Fig. 4A-4C show simulation results of the performance of a sealed drug container 400 according to an example embodiment of the present disclosure. Sealed drug container 400 is shown to include a glass container 402 and a plug 404. The plug 404 is crimped against the flange 406 of the glass container 402 via a cap assembly (not shown) that is similar in structure to the cap assembly 108 described herein with respect to fig. 1A-1C. Flange 406 is shown to include an outer surface 408, an upper surface 410, and a transition region 412 extending between outer surface 308 and upper surface 410. In an embodiment, the upper surface 410 is similar in structure to the upper surface 138 of the flange 126 described herein with respect to fig. 1A-1C and defines a conical region. The transition region 312 is shown to include rounded corners where the outer surface of the glass container 402 transitions in curvature between the outer surface 408 and the upper surface 410. The transition region 412 is shown to include an inner end 414 that delineates the peripheral edge of the upper surface 410. As shown in fig. 4A, plug 404 is configured such that, after compression against upper surface 410, plug 404 includes an outer surface 416 that includes a radial dimension that is less than that associated with upper surface 410. As a result, the peripheral edge 419 of the sealing surface 417 of the plug 404 may be disposed on the upper surface 410 after compression.

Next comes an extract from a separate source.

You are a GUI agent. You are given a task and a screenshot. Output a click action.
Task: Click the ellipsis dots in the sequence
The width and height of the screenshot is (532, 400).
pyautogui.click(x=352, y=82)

The simulation shown in fig. 4A-4C predicts the compression of the plug 404 against the flange 406 via crimping of the cap assembly (not shown) to provide a residual sealing force of approximately 17 lbf. Finite element analysis was then performed to simulate the compression of the plug 404 against the flange 406 at 25 c, -80 c, and-180 c, respectively. As shown in fig. 4A, at 25 ℃, the contact pressure between the sealing surface 417 and the upper surface 410 is predicted to be relatively uniform across the upper surface 410, indicating a high quality seal. Unlike the plug 304 shown in fig. 3A, compression of the plug 404 against the flange 406 does not result in any contact pressure peaks on the upper surface 410. Without wishing to be bound by theory, it is believed that the uniform contact pressure distribution is a result of the sealing surface 417 not contacting the transition region 412 or not extending above the transition region 412, which may cause the shape of the plug 404 to deviate from the upper surface 410, particularly at lower storage temperatures.

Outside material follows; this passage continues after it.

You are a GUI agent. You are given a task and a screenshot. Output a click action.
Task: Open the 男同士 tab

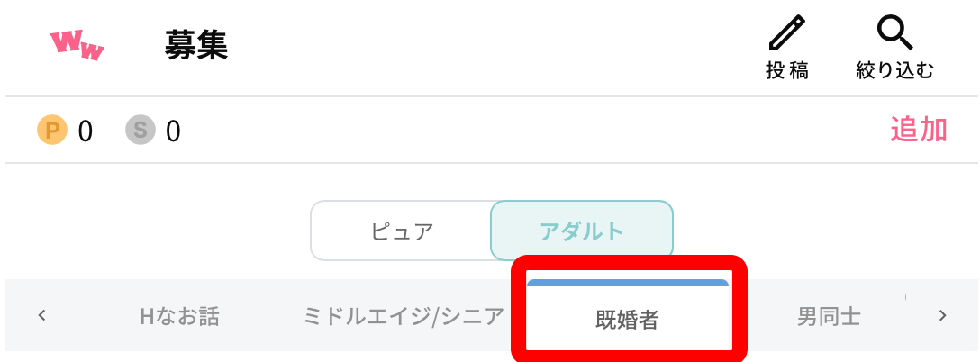click(x=829, y=316)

As shown in fig. 4B-4C, the contact area between the plug 404 and the flange 406 remains relatively uniform even when the sealed medicament container is cooled to-80 deg. and-180 deg., respectively. The contact pressure between the plug 404 and the flange 406 is greater than 0.001MPa over substantially the entire upper surface 410, without the gaps present with respect to the plug 304 described with respect to fig. 3A-3C. As these simulation results show, avoiding contact between the sealing surface 417 and the transition region 412 advantageously provides a more uniform contact pressure distribution than is the case with the plug 303 described herein with respect to fig. 3A-3C, wherein the sealing surface 317 contacts the transition region 412. These results demonstrate the efficacy of the stoppers described herein in providing a more robust seal that is more likely to maintain container closure integrity at low storage temperatures than some prior stoppers.
Fig. 5 shows a performance simulation 500 of the plugs 304 and 404 described herein with respect to fig. 3A-4C cooled to various storage temperatures, with cap assemblies (not shown) employed to crimp the plugs 304 and 404 described herein against the upper surfaces 310 and 410. In performing the simulation that resulted in plot 500, flanges 306 and 406 contained an outer diameter of 13 mm. Crimping of plug 304 against outer surface 310 provides a residual sealing force of 25.1 lbf. The simulation of plug 404 was performed twice with a residual sealing force of 17.7lbf and 14.1 lbf. Trace 502 shows the simulation results for plug 304, while traces 504 and 506 show the simulation results for plug 404 crimping against upper surface 410 to provide residual sealing forces of 17.1lbf and 14.1lbf, respectively. As shown in plot 502, plug 304 provides a contact area above 175mm 2 at temperatures greater than-75 ℃ and a contact area of approximately 200mm 2 at room temperature. However, at temperatures less than-75 ℃, this contact area drops below 25mm 2, and at temperatures less than-120 ℃ below 20mm 2. Such results indicate a higher likelihood of failure of the integrity of the container closure at less than or equal to-80 ℃.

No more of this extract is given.